DATA SUPPLIED section start
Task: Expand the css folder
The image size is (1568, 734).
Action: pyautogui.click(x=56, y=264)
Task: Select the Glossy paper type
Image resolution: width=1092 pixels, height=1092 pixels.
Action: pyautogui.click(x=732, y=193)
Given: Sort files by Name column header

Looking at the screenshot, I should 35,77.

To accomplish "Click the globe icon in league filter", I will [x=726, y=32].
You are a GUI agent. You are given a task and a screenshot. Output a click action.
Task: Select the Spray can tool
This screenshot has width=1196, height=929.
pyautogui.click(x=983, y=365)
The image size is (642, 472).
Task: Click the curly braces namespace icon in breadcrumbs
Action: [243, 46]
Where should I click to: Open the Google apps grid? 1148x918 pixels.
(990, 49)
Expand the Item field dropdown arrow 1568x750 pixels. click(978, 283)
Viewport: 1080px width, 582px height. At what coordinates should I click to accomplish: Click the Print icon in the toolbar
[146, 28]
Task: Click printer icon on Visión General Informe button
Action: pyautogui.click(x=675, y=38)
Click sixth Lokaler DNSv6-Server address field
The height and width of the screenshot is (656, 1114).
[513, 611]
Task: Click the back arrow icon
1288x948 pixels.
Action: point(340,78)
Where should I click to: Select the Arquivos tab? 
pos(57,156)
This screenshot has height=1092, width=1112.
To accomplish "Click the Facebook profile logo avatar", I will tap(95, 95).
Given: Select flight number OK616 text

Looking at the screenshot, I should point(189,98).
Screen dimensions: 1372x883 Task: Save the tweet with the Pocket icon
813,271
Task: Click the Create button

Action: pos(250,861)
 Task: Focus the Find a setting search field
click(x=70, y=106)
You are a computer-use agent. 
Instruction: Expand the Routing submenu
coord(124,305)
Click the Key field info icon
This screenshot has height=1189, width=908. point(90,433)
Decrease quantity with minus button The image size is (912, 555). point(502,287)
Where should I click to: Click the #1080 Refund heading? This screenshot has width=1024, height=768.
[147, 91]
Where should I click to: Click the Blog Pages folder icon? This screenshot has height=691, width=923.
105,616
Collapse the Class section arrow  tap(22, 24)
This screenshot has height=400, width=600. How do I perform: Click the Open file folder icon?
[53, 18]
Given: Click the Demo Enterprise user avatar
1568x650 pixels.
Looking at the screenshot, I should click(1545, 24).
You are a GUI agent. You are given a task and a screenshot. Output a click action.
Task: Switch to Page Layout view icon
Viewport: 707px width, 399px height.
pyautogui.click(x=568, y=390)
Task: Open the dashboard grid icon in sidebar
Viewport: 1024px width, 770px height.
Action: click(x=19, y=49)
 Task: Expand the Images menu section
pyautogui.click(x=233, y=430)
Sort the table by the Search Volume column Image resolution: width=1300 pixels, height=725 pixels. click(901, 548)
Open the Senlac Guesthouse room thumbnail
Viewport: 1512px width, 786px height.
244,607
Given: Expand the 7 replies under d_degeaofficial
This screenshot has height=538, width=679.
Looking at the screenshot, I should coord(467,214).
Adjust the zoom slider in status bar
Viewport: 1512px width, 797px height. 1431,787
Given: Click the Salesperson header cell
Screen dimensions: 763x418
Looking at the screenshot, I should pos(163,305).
DATA SUPPLIED section end
* THE TASK
Please copy nothing but the lines from the one that holds "Given: Click the Salesperson header cell" through the last line of the material above, exactly as written.

* SOLUTION
Given: Click the Salesperson header cell
Screen dimensions: 763x418
Looking at the screenshot, I should pos(163,305).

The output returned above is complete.